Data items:

● ● ●

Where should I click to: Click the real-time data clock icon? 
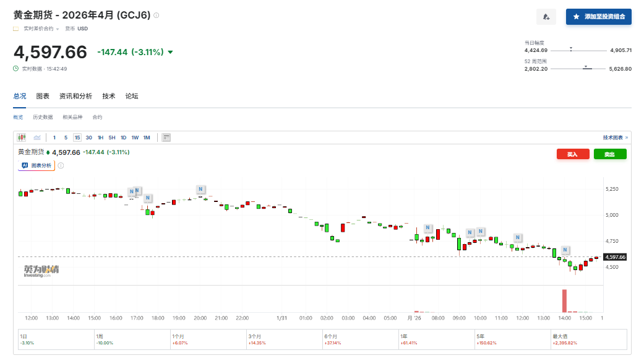click(x=16, y=69)
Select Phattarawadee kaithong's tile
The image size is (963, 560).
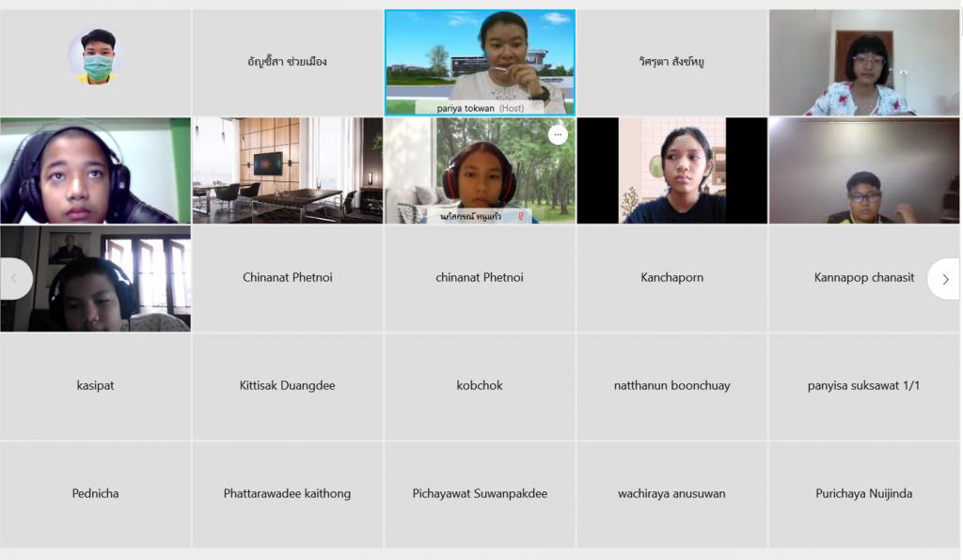[288, 493]
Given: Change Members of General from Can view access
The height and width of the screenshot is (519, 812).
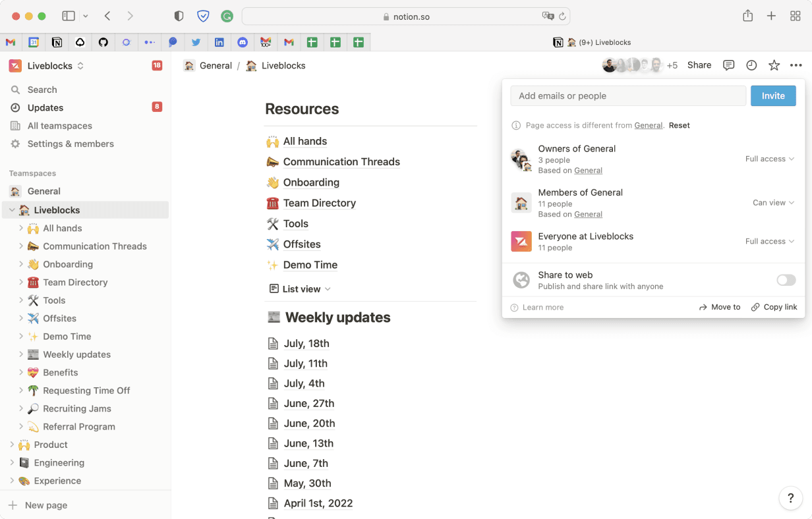Looking at the screenshot, I should 772,203.
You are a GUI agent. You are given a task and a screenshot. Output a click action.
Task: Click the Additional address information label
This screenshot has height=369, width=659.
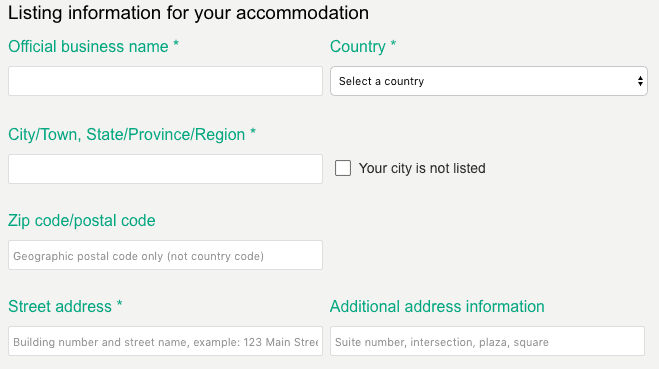point(437,306)
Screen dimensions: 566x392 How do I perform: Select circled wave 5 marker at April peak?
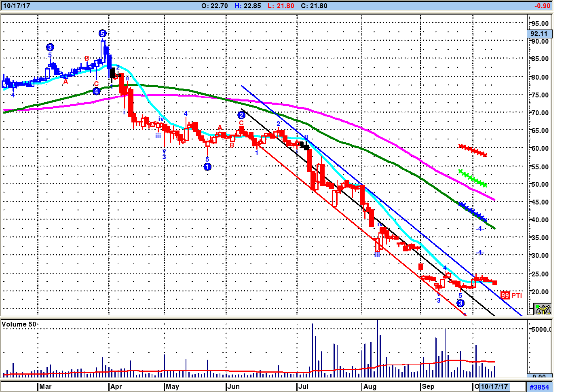point(103,34)
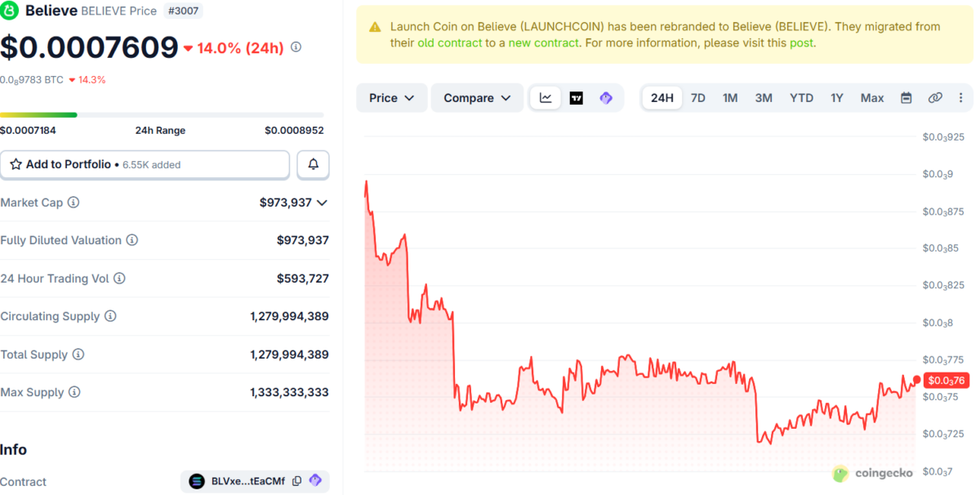Open the Compare dropdown
The height and width of the screenshot is (495, 980).
coord(477,98)
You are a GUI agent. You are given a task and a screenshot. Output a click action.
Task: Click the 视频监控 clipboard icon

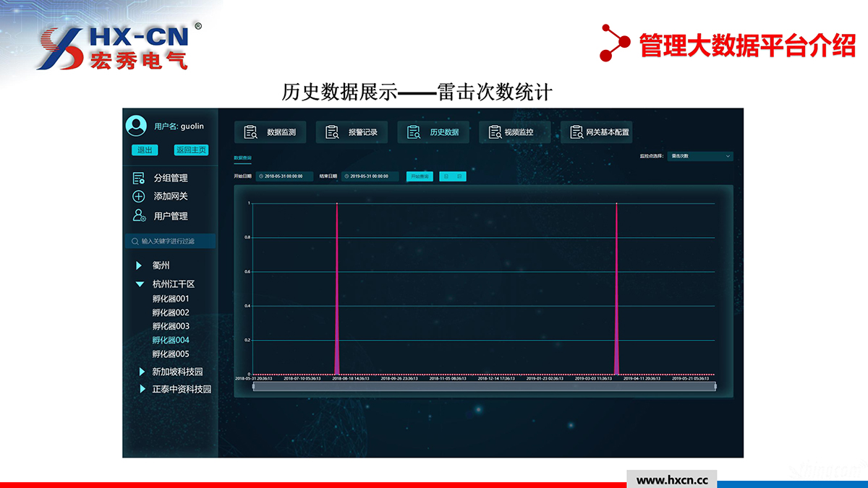(495, 132)
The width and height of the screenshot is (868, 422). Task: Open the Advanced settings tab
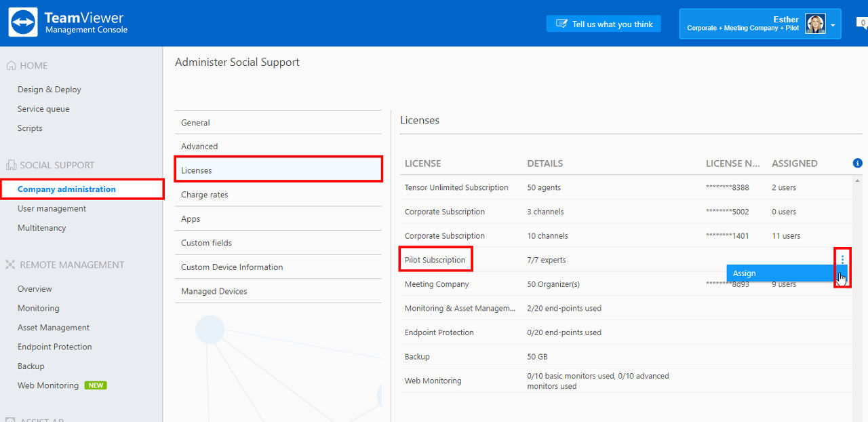pyautogui.click(x=278, y=147)
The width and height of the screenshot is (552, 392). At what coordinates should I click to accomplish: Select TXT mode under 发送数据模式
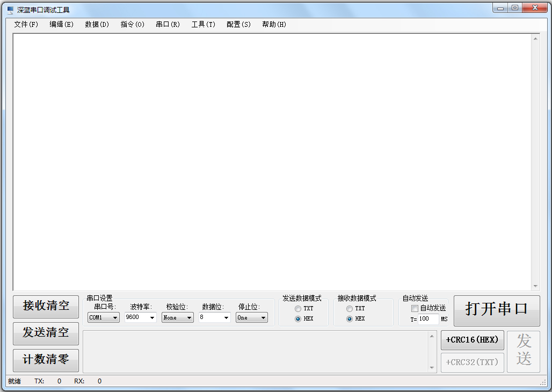click(x=298, y=308)
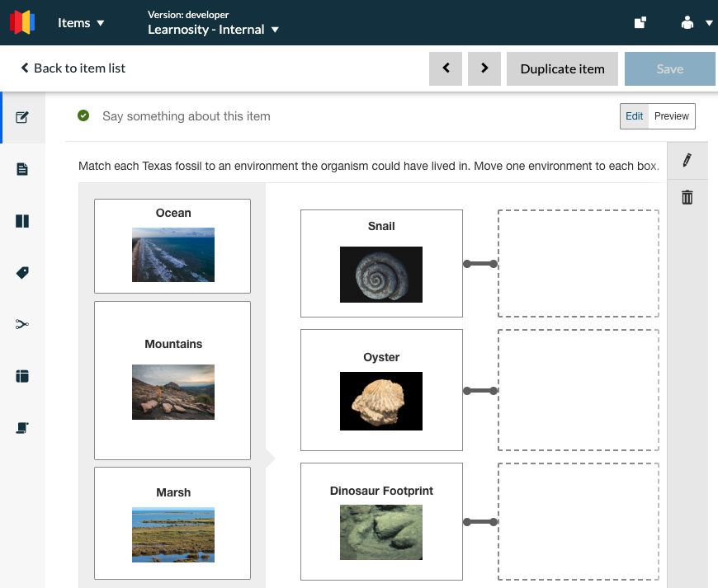Click the column layout icon in the sidebar
Image resolution: width=718 pixels, height=588 pixels.
point(22,221)
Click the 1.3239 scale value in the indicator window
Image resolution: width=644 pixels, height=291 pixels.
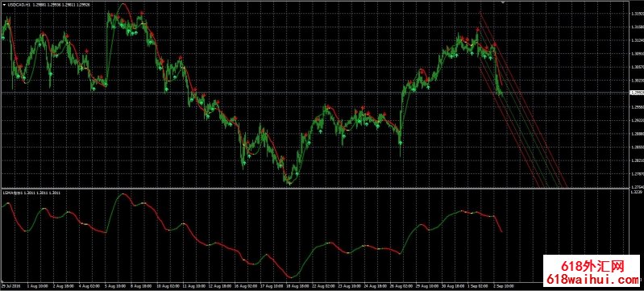click(636, 192)
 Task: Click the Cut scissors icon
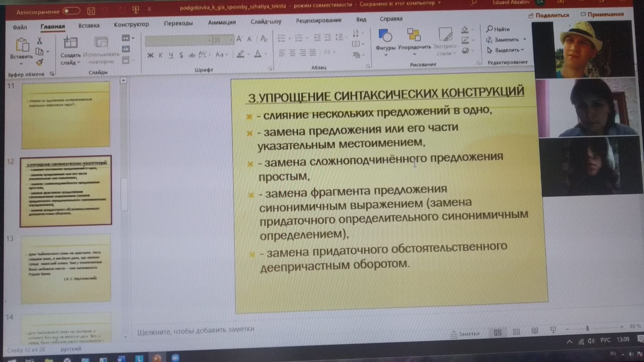tap(39, 41)
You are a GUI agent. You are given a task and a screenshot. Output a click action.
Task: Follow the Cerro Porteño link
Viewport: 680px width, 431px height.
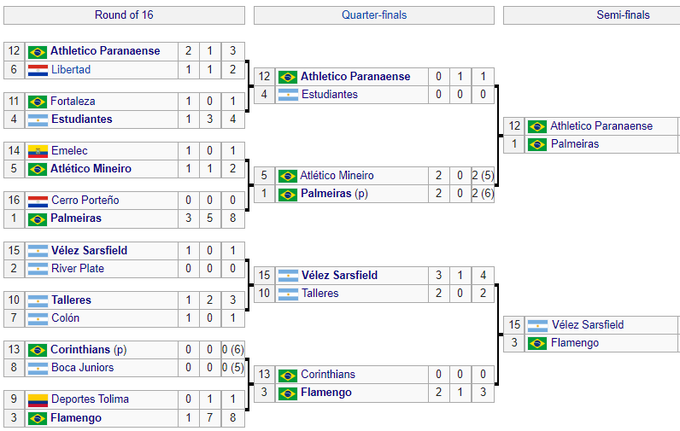coord(85,200)
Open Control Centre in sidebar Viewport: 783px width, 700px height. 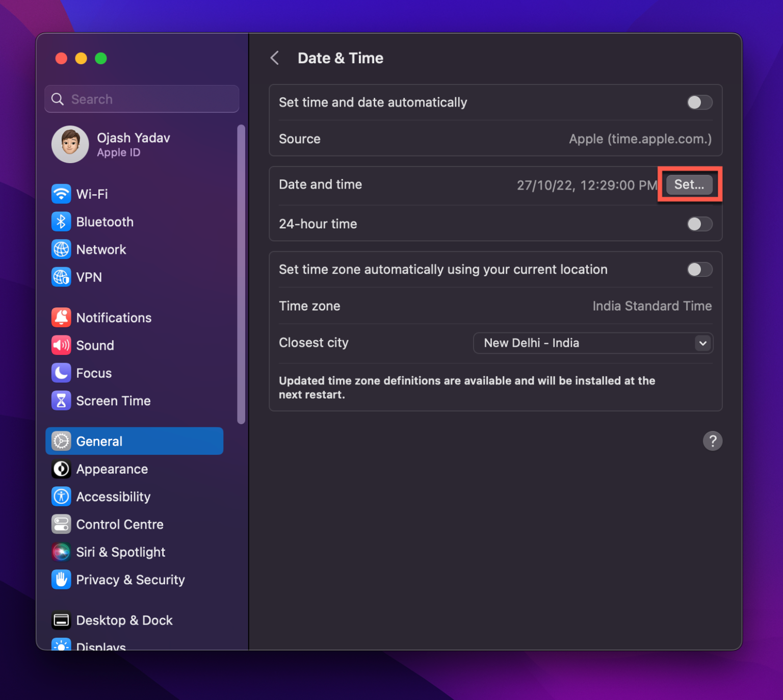coord(119,524)
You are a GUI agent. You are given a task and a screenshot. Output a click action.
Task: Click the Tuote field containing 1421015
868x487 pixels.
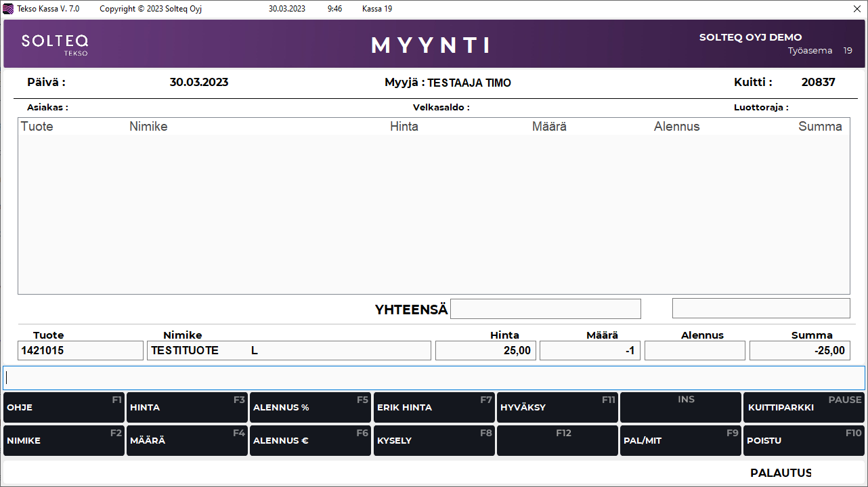[81, 350]
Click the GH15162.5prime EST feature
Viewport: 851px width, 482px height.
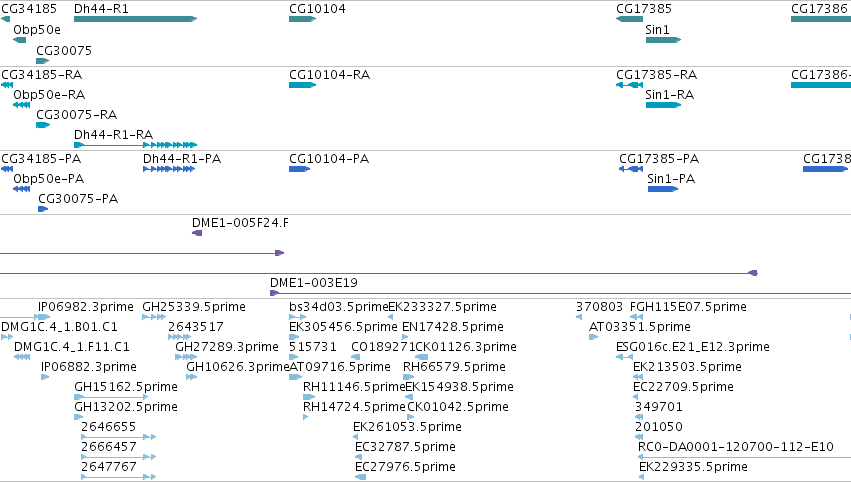pyautogui.click(x=111, y=397)
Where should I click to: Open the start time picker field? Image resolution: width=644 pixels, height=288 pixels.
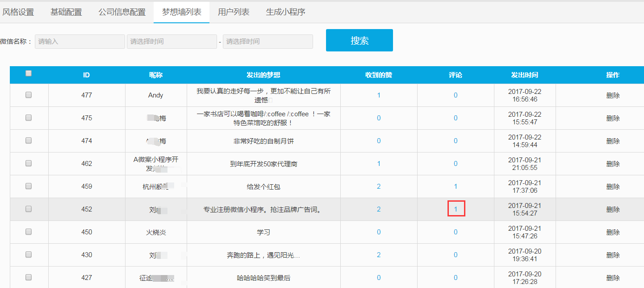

● ● ●

Aim of the exercise:
Reproduce only the lines from the line that holds "Task: Click the Tuote" through the end of the records, exactly as they stand, both ends included and pictures excluded.

Exercise result:
Task: Click the Tuote field containing 1421015
868x487 pixels.
[81, 350]
Click the GH15162.5prime EST feature
Viewport: 851px width, 482px height.
pyautogui.click(x=111, y=397)
Where should I click to: Open the start time picker field? Image resolution: width=644 pixels, height=288 pixels.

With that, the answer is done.